Abstract: Flow predictions in the stratified atmospheric boundary layer (ABL) are critical to a range of applications including energy meteorology, sustainability and resilience of the built environment, and wildfire management. Physical ABL processes such as boundary layer turbulence and surface-atmosphere interactions are parameterized in the weather and climate models that drive predictions used for decision-making across these applications, representing a primary source of error and uncertainty. To address these uncertainties in operational weather models, we develop a very efficient uncertainty quantification (UQ) methodology, leveraging stochastic optimization and machine learning to speed-up UQ by 1,000. This speed-up enables UQ of numerically expensive flow simulations and Bayesian experimental design for automated targeting of high-fidelity data acquisition (scale-resolving simulations and observations) for maximum uncertainty reduction in weather models. Meanwhile, to meet net-zero carbon emissions targets by mid-century, up to a ~30-fold increase in wind power capacity is required. Acceleration to this rate requires urgent improvements to the efficiency and reliability of wind power systems which are dictated by the flow physics of the stratified ABL.

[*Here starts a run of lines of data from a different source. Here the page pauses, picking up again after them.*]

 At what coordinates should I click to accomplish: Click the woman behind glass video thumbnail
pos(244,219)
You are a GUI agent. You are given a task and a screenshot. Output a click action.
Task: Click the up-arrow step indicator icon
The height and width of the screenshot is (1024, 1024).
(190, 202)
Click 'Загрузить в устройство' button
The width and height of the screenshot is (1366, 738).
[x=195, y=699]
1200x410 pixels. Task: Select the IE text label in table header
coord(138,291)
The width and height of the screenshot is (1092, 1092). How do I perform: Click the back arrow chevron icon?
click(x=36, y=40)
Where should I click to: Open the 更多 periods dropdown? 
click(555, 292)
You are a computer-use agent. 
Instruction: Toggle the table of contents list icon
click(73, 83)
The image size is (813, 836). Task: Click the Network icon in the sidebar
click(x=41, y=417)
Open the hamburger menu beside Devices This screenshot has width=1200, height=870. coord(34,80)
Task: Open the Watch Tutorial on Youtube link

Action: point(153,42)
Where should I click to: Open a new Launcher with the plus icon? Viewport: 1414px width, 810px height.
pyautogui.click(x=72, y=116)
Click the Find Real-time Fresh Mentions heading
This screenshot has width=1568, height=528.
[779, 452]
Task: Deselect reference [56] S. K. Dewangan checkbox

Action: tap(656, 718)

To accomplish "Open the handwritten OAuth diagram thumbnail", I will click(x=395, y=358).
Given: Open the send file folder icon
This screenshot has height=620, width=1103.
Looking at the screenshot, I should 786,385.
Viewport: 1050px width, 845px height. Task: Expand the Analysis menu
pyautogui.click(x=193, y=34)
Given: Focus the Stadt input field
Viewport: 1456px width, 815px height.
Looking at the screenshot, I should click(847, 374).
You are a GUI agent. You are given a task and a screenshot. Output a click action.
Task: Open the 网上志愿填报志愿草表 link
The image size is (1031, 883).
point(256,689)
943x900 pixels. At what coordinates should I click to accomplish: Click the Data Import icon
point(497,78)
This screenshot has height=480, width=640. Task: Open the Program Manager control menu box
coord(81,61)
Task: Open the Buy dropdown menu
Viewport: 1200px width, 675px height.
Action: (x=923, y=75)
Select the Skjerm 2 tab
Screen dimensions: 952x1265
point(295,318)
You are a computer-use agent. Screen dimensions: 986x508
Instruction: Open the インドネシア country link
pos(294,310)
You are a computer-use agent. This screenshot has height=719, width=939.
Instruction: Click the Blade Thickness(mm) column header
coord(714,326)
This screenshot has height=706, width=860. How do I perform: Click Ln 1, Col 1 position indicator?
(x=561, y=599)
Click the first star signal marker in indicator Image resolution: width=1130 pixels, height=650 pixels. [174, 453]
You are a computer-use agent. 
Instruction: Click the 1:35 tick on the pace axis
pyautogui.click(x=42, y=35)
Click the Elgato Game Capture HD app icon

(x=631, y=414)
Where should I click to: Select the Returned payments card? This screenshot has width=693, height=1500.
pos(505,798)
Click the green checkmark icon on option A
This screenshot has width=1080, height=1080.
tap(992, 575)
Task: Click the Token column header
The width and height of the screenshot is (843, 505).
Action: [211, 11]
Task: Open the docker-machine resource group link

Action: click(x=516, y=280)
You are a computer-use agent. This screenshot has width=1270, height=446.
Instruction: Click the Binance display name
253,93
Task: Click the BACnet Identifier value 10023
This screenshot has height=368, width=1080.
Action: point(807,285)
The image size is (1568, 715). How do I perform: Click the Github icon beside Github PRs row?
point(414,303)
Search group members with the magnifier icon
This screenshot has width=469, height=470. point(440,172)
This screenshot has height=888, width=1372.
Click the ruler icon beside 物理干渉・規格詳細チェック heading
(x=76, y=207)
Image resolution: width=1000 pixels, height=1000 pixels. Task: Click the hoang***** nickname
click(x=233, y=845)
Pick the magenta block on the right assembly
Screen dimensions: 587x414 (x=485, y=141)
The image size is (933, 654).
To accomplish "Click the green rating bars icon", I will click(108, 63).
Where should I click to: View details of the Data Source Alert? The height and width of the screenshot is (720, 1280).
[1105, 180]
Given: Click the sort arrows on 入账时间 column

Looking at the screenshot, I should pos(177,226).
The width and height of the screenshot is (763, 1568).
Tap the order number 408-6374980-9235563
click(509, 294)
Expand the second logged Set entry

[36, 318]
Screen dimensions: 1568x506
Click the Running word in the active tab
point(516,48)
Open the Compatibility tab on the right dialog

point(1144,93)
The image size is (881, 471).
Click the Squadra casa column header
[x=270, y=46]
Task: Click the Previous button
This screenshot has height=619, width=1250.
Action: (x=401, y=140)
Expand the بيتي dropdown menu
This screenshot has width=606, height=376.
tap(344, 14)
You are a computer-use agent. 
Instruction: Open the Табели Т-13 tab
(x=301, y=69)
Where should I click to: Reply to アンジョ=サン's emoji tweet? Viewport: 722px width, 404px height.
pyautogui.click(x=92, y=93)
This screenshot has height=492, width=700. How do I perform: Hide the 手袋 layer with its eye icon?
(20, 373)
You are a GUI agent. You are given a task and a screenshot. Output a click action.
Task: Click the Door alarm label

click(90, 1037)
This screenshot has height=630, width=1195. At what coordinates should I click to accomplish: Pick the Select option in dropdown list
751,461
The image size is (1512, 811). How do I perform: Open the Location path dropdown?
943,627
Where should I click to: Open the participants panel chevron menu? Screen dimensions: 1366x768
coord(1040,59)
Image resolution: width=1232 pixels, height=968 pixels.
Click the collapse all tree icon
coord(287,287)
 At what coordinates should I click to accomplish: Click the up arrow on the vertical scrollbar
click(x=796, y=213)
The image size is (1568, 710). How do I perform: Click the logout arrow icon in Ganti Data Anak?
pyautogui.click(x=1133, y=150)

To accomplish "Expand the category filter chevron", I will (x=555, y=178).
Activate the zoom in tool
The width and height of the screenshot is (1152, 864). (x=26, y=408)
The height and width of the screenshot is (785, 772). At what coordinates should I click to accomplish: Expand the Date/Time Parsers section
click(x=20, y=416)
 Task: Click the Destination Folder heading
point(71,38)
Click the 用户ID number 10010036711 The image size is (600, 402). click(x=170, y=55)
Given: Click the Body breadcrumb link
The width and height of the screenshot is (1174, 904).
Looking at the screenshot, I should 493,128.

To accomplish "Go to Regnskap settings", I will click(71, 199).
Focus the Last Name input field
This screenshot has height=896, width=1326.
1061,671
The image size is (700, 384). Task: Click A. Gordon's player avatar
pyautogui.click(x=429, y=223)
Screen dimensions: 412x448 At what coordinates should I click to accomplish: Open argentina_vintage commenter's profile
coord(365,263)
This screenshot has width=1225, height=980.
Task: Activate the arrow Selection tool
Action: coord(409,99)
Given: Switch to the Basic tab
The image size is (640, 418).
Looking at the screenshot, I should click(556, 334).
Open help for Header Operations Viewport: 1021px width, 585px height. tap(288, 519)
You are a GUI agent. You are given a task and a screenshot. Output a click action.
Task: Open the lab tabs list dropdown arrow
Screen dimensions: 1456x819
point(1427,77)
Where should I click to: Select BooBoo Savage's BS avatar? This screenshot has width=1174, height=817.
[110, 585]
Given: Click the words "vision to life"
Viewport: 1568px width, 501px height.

But current engineering models driving wind power design and control rely on idealized theory that neglects or parameterizes key aspects of the stratified ABL, which are increasingly important for larger turbines and farms. Using large eddy simulations of wind turbines operating in a range of atmospheric conditions, we systematically uncover the significant roles of Coriolis effects and ABL stability on wake recovery, trajectory, and morphology. A new fast-running wind farm model that accounts for atmospheric Coriolis and stability effects on wakes is developed and validated against scale-resolving large eddy simulations of wind turbines in the stratified ABL. Going from the scale of a wind farm to the energy system, we leverage an integrated climate and energy system modeling framework to design minimum-cost decarbonized energy systems. Energy system optimization with high-resolution atmospheric predictions reveals opportunities for complementarity between spatiotemporal variations in wind and solar supply to align with energy demand and to lower the cost of decarbonized energy systems.

Bio: Michael F. Howland is the Jeffrey Cheah Career Development Assistant Professor of Civil and Environmental Engineering at MIT. He was a Postdoctoral Scholar at Caltech in the Department of Aerospace Engineering. He received his B.S. from Johns Hopkins University and his M.S. from Stanford University. He received his Ph.D. from Stanford University in the Department of Mechanical Engineering. His work is focused at the intersection of fluid mechanics, weather and climate modeling, uncertainty quantification, and optimization and control with an emphasis on renewable energy systems. He uses synergistic approaches including simulations, laboratory and field experiments, and modeling to understand the operation of renewable energy systems, with the goal of improving the efficiency, predictability, and reliability of low-carbon energy generation. He was the recipient of the Robert George Gerstmyer Award, the Creel Family Teaching Award, and the James F. Bell Award from Johns Hopkins University. At Stanford, he received the Tau Beta Pi scholarship, NSF Graduate Research Fellowship, a Stanford Graduate Fellowship, and was recognized as a Precourt Energy Institute Distinguished Student Lecturer. At MIT, he has received the Maseeh Excellence in Teaching Award and the Office of Naval Research (ONR) Young Investigator Program (YIP) award.